** Opening EXERCISE MATERIAL block **

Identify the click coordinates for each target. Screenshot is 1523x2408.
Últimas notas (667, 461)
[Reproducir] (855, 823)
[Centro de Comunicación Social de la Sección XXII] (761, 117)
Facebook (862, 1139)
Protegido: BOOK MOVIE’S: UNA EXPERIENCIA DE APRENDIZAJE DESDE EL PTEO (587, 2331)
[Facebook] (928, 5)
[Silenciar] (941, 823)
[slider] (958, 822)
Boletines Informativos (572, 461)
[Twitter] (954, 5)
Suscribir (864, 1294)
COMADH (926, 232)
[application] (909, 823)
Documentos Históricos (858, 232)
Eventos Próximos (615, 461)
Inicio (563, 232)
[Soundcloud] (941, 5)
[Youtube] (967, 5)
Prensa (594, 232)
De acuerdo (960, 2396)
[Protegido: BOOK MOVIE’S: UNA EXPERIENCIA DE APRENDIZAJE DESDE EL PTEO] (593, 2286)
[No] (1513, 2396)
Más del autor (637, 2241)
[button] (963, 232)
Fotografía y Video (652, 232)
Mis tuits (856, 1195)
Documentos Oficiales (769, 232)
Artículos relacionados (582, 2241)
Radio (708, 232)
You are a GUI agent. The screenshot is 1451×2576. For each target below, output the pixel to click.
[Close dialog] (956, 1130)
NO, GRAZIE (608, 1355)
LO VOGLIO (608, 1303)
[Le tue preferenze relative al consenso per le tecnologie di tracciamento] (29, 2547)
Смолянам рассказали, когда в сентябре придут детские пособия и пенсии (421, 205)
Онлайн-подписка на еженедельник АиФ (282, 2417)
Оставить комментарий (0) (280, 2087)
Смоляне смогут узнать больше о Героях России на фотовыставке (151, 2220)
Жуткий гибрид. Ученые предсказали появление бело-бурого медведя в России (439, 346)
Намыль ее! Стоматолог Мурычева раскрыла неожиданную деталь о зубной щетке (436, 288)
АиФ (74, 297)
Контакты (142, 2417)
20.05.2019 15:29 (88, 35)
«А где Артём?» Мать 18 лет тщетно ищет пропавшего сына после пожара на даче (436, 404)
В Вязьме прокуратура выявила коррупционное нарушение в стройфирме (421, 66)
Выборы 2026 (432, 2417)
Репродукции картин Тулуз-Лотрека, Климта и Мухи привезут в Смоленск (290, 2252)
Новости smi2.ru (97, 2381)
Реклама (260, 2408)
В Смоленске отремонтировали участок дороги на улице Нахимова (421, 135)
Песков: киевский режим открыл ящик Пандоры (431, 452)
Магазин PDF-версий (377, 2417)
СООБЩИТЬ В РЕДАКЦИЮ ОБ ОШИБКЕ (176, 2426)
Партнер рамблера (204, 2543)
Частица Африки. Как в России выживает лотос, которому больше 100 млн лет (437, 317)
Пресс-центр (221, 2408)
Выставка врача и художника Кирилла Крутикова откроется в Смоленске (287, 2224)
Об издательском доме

** Closing EXERCISE MATERIAL block **

DIRECTIONS FOR THIS TASK
Copy out each record above exactly, leaving nothing out.

RESPONSE FOR THIS EXERCISE
Identify the click coordinates for each target. Screenshot is 1523x2408.
Últimas notas (667, 461)
[Reproducir] (855, 823)
[Centro de Comunicación Social de la Sección XXII] (761, 117)
Facebook (862, 1139)
Protegido: BOOK MOVIE’S: UNA EXPERIENCIA DE APRENDIZAJE DESDE EL PTEO (587, 2331)
[Facebook] (928, 5)
[Silenciar] (941, 823)
[slider] (958, 822)
Boletines Informativos (572, 461)
[Twitter] (954, 5)
Suscribir (864, 1294)
COMADH (926, 232)
[application] (909, 823)
Documentos Históricos (858, 232)
Eventos Próximos (615, 461)
Inicio (563, 232)
[Soundcloud] (941, 5)
[Youtube] (967, 5)
Prensa (594, 232)
De acuerdo (960, 2396)
[Protegido: BOOK MOVIE’S: UNA EXPERIENCIA DE APRENDIZAJE DESDE EL PTEO] (593, 2286)
[No] (1513, 2396)
Más del autor (637, 2241)
[button] (963, 232)
Fotografía y Video (652, 232)
Mis tuits (856, 1195)
Documentos Oficiales (769, 232)
Artículos relacionados (582, 2241)
Radio (708, 232)
You are a GUI agent. The screenshot is 1451×2576. For each target below, output the pixel to click.
[Close dialog] (956, 1130)
NO, GRAZIE (608, 1355)
LO VOGLIO (608, 1303)
[Le tue preferenze relative al consenso per le tecnologie di tracciamento] (29, 2547)
Смолянам рассказали, когда в сентябре придут детские пособия и пенсии (421, 205)
Онлайн-подписка на еженедельник АиФ (282, 2417)
Оставить комментарий (0) (280, 2087)
Смоляне смогут узнать больше о Героях России на фотовыставке (151, 2220)
Жуткий гибрид. Ученые предсказали появление бело-бурого медведя в России (439, 346)
Намыль ее! Стоматолог Мурычева раскрыла неожиданную деталь о зубной щетке (436, 288)
АиФ (74, 297)
Контакты (142, 2417)
20.05.2019 15:29 (88, 35)
«А где Артём?» Мать 18 лет тщетно ищет пропавшего сына после пожара на даче (436, 404)
В Вязьме прокуратура выявила коррупционное нарушение в стройфирме (421, 66)
Выборы 2026 (432, 2417)
Репродукции картин Тулуз-Лотрека, Климта и Мухи привезут в Смоленск (290, 2252)
Новости smi2.ru (97, 2381)
Реклама (260, 2408)
В Смоленске отремонтировали участок дороги на улице Нахимова (421, 135)
Песков: киевский режим открыл ящик Пандоры (431, 452)
Магазин PDF-версий (377, 2417)
СООБЩИТЬ В РЕДАКЦИЮ ОБ ОШИБКЕ (176, 2426)
Партнер рамблера (204, 2543)
Частица Африки. Как в России выживает лотос, которому больше 100 млн лет (437, 317)
Пресс-центр (221, 2408)
Выставка врача и художника Кирилла Крутикова откроется в Смоленске (287, 2224)
Об издательском доме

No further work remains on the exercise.